*** Opening of EXCERPTED RECORDS ***

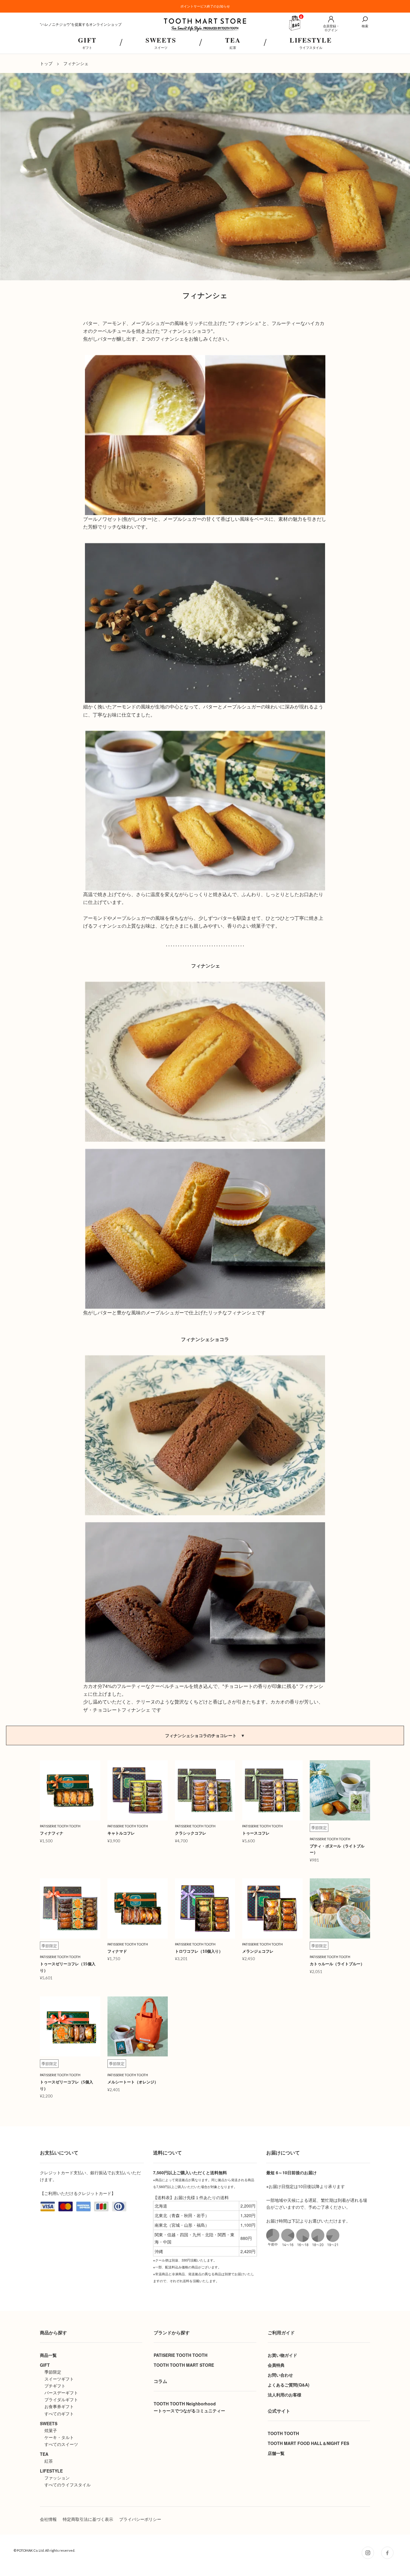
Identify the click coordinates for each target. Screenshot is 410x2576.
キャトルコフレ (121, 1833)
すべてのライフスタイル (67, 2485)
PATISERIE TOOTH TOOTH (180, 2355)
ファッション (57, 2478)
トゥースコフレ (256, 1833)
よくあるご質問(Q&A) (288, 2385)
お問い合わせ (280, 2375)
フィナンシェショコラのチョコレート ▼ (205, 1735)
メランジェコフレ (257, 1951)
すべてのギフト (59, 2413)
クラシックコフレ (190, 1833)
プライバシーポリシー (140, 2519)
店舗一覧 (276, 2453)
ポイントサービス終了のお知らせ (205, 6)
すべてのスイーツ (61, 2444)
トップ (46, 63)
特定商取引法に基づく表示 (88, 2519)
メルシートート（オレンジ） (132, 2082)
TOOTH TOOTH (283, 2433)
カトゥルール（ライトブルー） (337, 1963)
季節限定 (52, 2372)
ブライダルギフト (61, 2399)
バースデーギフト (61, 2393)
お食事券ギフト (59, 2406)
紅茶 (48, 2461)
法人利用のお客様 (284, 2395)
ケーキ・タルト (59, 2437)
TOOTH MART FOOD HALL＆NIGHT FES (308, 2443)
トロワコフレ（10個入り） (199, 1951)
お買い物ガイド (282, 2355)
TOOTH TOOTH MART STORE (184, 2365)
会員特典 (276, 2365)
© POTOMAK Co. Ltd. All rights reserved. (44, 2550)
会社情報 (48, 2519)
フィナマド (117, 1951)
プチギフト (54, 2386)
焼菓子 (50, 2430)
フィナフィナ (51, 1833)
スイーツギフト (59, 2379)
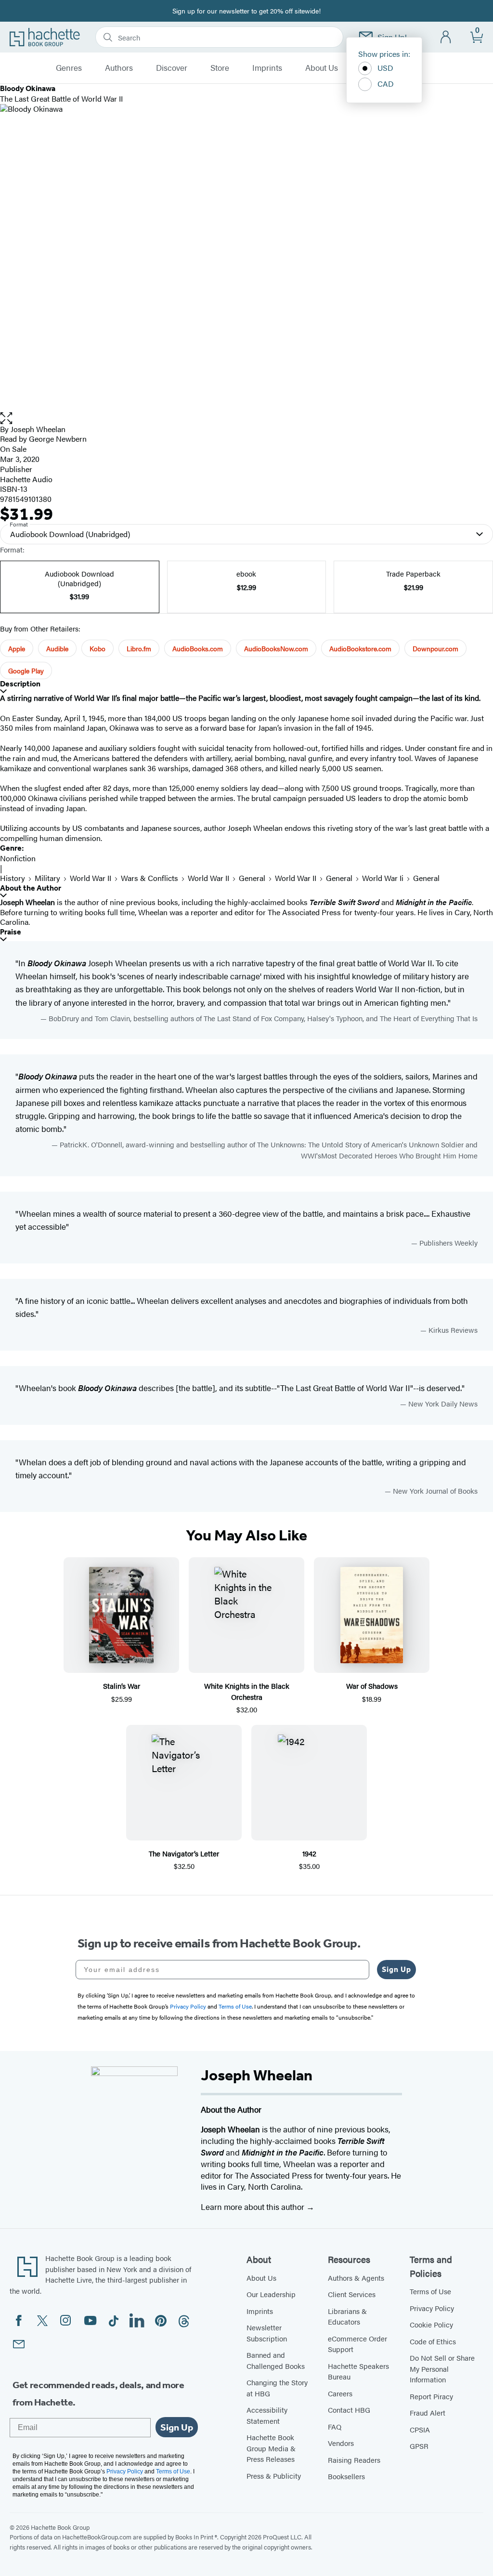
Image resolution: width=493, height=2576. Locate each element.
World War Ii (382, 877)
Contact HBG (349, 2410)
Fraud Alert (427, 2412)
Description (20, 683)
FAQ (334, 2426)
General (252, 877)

*** Close of EXCERPTED RECORDS ***
*** Opening of EXCERPTED RECORDS ***

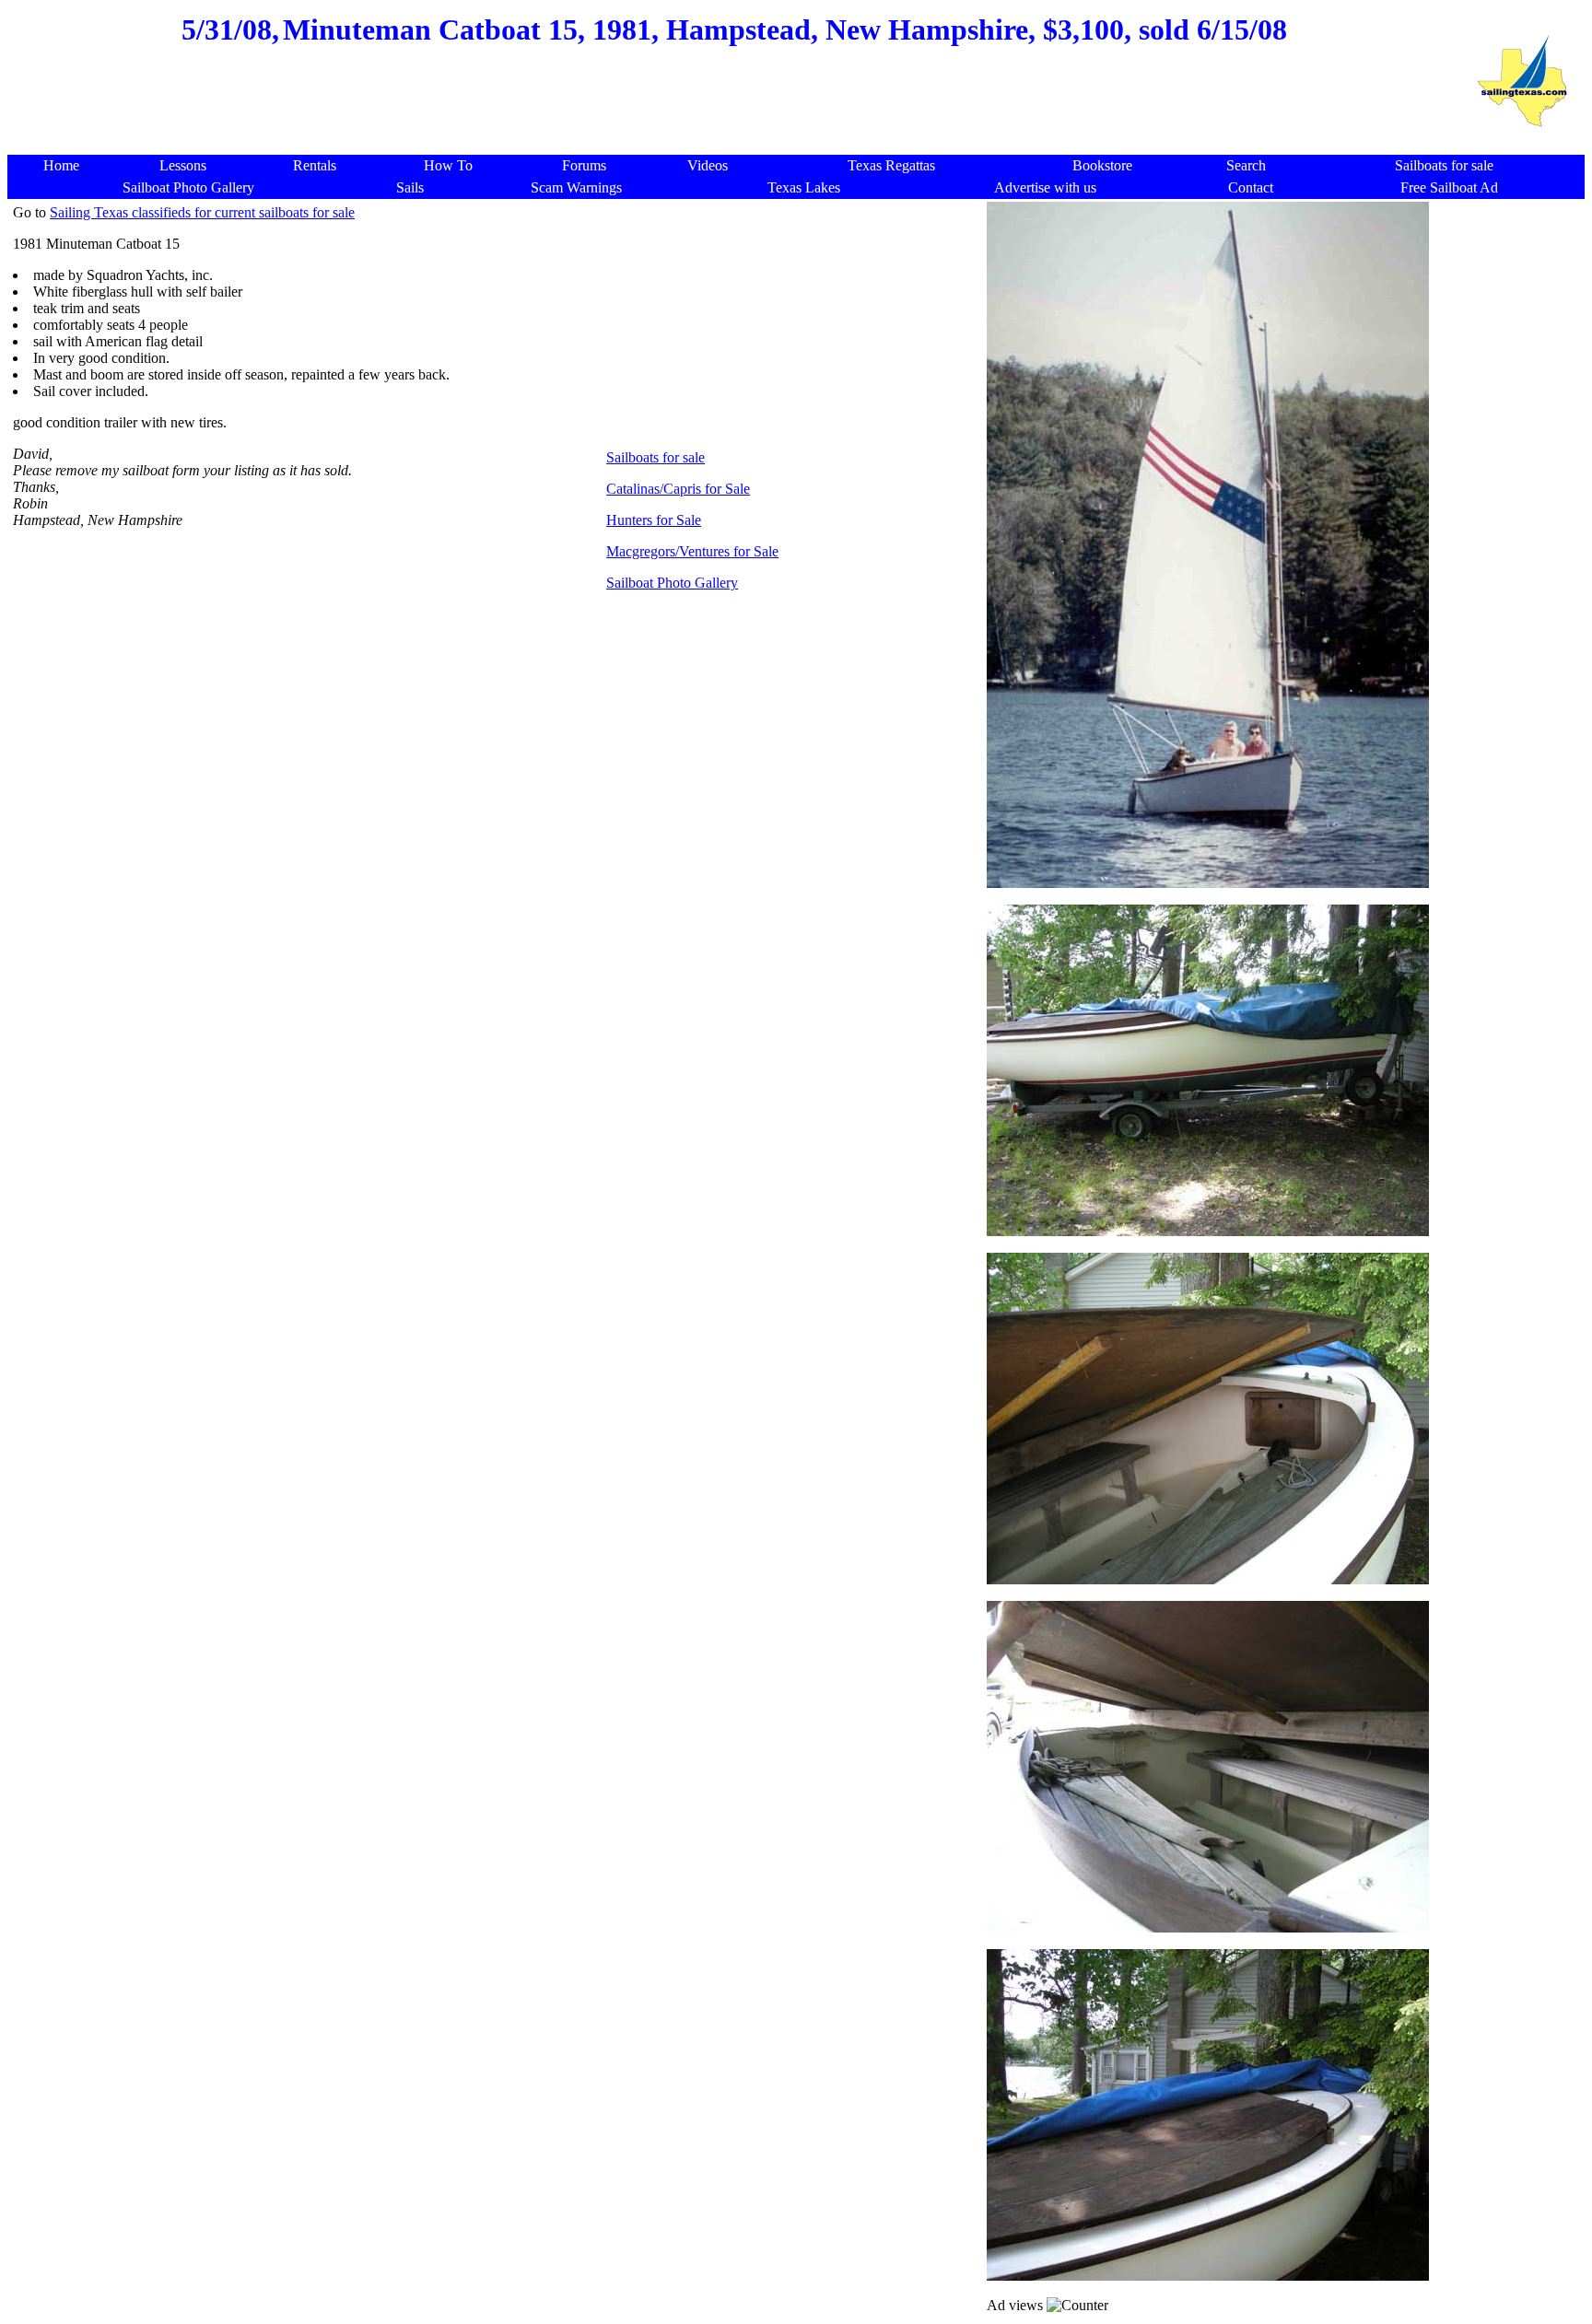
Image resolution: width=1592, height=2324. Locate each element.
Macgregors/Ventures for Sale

*** Close of EXCERPTED RECORDS ***

• [EXERCISE REQUIREMENTS] In the entries above, find the line with "Identify the click" and the line with "会員特典 (276, 2365)", then set down exactly those two and every line between them, nothing else.

• [RESPONSE]
Identify the click coordinates for each target. Screenshot is 410x2576.
キャトルコフレ (121, 1833)
すべてのライフスタイル (67, 2485)
PATISERIE TOOTH TOOTH (180, 2355)
ファッション (57, 2478)
トゥースコフレ (256, 1833)
よくあるご質問(Q&A) (288, 2385)
お問い合わせ (280, 2375)
フィナンシェショコラのチョコレート ▼ (205, 1735)
メランジェコフレ (257, 1951)
すべてのギフト (59, 2413)
クラシックコフレ (190, 1833)
プライバシーポリシー (140, 2519)
店舗一覧 (276, 2453)
ポイントサービス終了のお知らせ (205, 6)
すべてのスイーツ (61, 2444)
トップ (46, 63)
特定商取引法に基づく表示 (88, 2519)
メルシートート（オレンジ） (132, 2082)
TOOTH TOOTH (283, 2433)
カトゥルール（ライトブルー） (337, 1963)
季節限定 (52, 2372)
ブライダルギフト (61, 2399)
バースデーギフト (61, 2393)
お食事券ギフト (59, 2406)
紅茶 (48, 2461)
法人利用のお客様 (284, 2395)
ケーキ・タルト (59, 2437)
TOOTH MART FOOD HALL＆NIGHT FES (308, 2443)
トロワコフレ（10個入り） (199, 1951)
お買い物ガイド (282, 2355)
TOOTH TOOTH MART STORE (184, 2365)
会員特典 (276, 2365)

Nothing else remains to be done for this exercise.